The Alsalam Foundation together with Americans for Democracy & Human Rights in Bahrain, the Bahrain Center for Human Rights and the Bahrain Institute for Rights and Democracy would like to thank the Rapporteur for his report and for his work in advancing the universal human right to education.
The Vienna Declaration and Programme of Action considers education as an essential tool for achieving sustainability in all nations. Meanwhile, Article 28 of the Convention on the Rights of the Child mandates that States make primary education compulsory for all children and secondary education “available and accessible to every child.” Unfortunately, States often ignore these international standards, and continue to deprive their youth prisoners of their fundamental right to education.

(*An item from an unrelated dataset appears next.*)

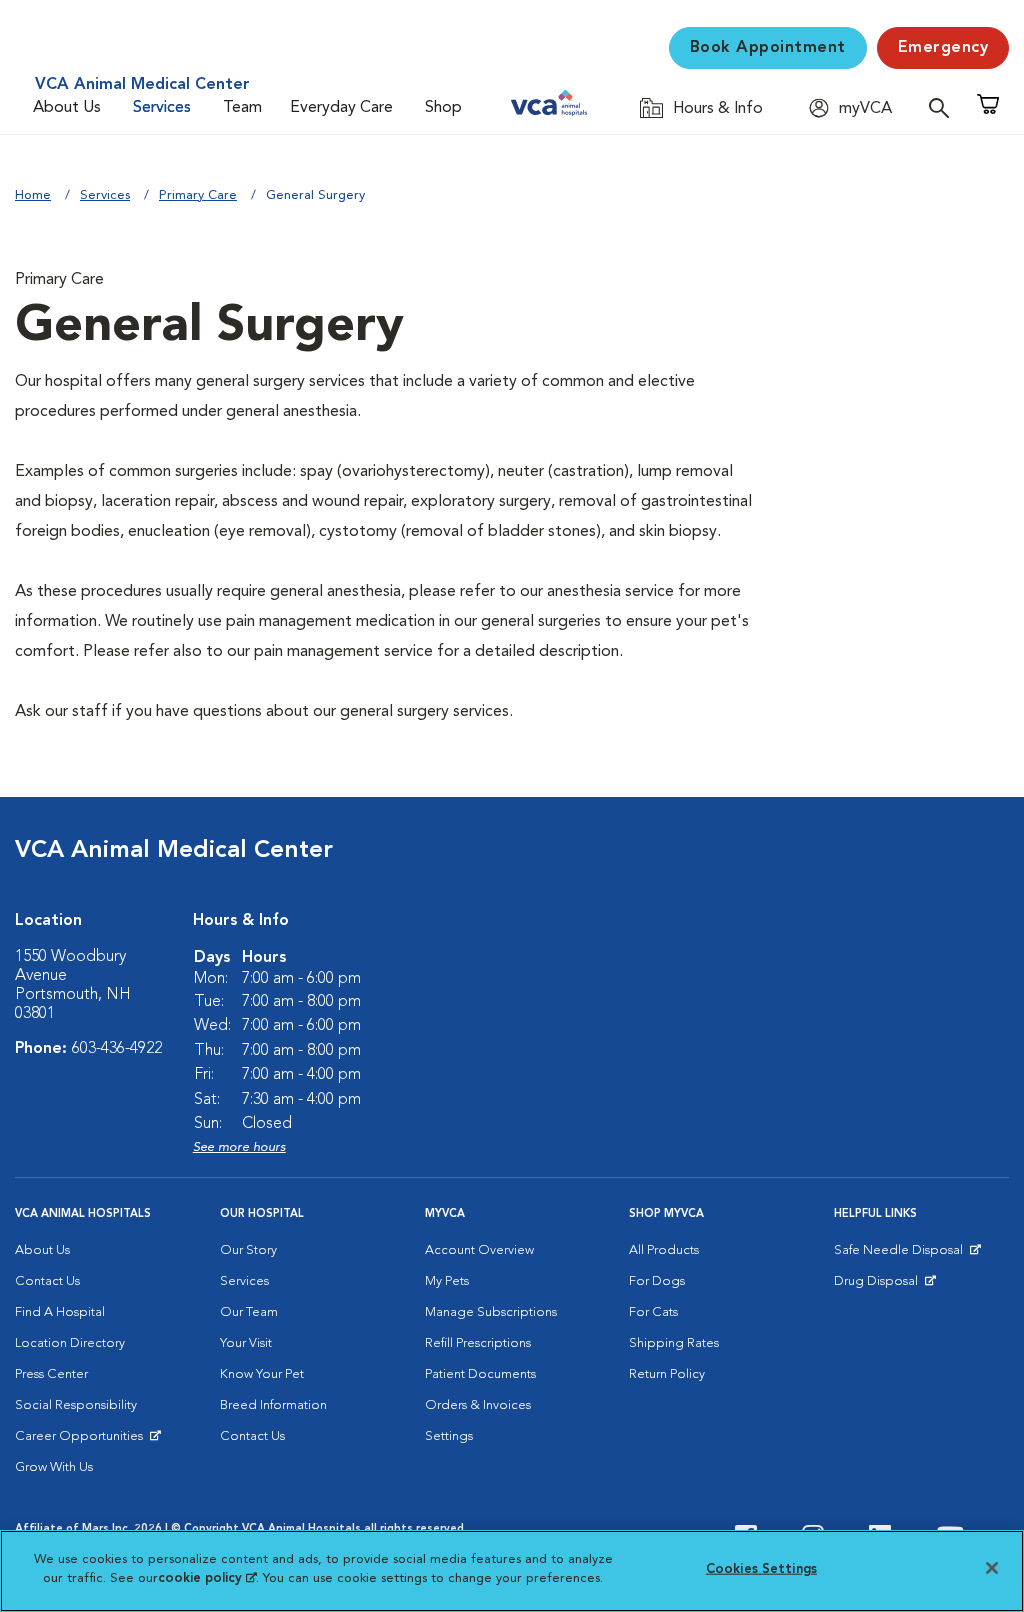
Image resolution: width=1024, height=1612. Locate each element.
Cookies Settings (761, 1569)
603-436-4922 (117, 1049)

For example, authorities in Bahrain’s Jau Prison regularly deny child and youth inmates serving arbitrary political sentences access to education. In 2013 and 2014, Jau Prison authorities prohibited arbitrary detainee Sayed Qassim, a grade 9 student, from studying. As a result, Sayed Qassim failed his courses, and can no longer register for school. Additionally, Sayed Adnan Sayed Majeed al-Khabbaz had to forfeit his education altogether due to alleged miscommunications between Jau Prison and the Ministry of Education. Sayed Qassim and Sayed Adnan’s treatment are emblematic of how Jau Prison authorities deprive incarcerated youth of their fundamental right to an education.
International human rights law binds all States and their agents, including prison authorities. As States like Bahrain fail to fully implement the VDPA and CRC’s requirements for child education, we invite the Rapporteur to comment on the need for education programs in prisons, and ask him to provide recommendations that States may immediately implement towards the education of incarcerated youth.